Attempt of right inequality: By induction on $n$. For $n=1$ we get that $0<S=a_1<1$ and therefore $(1+a_1)<?{1\over1-S} $$\to$ $(1+a_1)(1-a_1)=1-a_1^{2}<1$ . Now assume the inequality holds for $n$ and show it also does for $n+1$: $(1+a_1)\cdot...\cdot (1+a_n)\cdot (1+a_{n+1})<?{1\over 1- (a_1...+a_{n+1})}$. Now let us replace $(1+a_1)\cdot...\cdot (1+a_n)$ by ${1\over 1-(a_1...+a_{n})}$ which is greater by assumption. If the inequality still holds, it will as well for $(1+a_1)\cdot...\cdot (1+a_n)$ in particular.

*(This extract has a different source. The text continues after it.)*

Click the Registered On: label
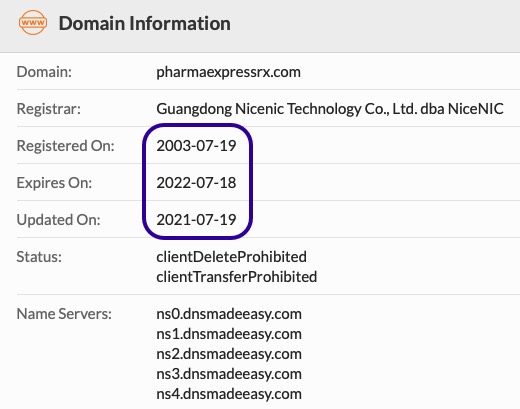This screenshot has width=520, height=409. (x=66, y=146)
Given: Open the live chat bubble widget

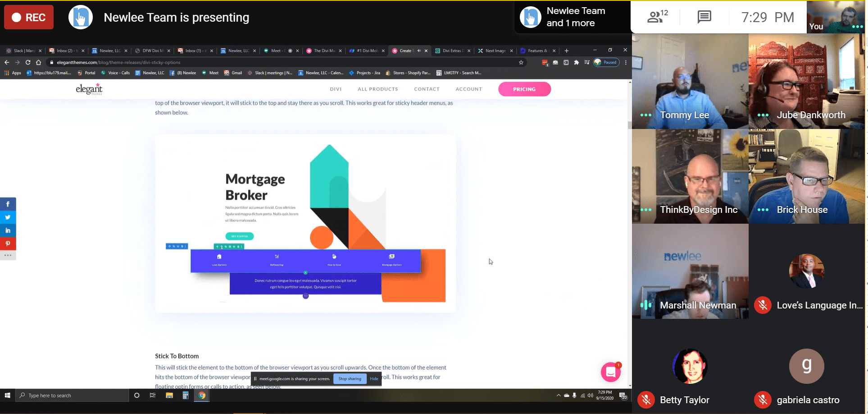Looking at the screenshot, I should (610, 372).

${1\over 1-(a_1...+a_{n})}(1+a_{n+1})<?{1\over 1- (a_1...+a_{n+1})}$. We get $(1+a_{n+1})(1- (a_1...+a_{n}))<?1-(a_1...+a_{n})$ $\Rightarrow$
$1-(a_1...+a_{n+1})+a_{n+1}-a_{n+1}(a_1...+a_{n+1})<?1-(a_1...+a_{n})$ $\Rightarrow$ $1-(a_1...+a_{n+1})-a_{n+1}(a_1...+a_{n+1})<?1-(a_1...+a_{n+1})$ $\Rightarrow$ $-a_{n+1}(a_1...+a_{n+1})<?0$ which is correct. Therefore the right inequality holds for ant natural number. As for the left one, I am still having troubles.

I would truly appreciate your observation and help.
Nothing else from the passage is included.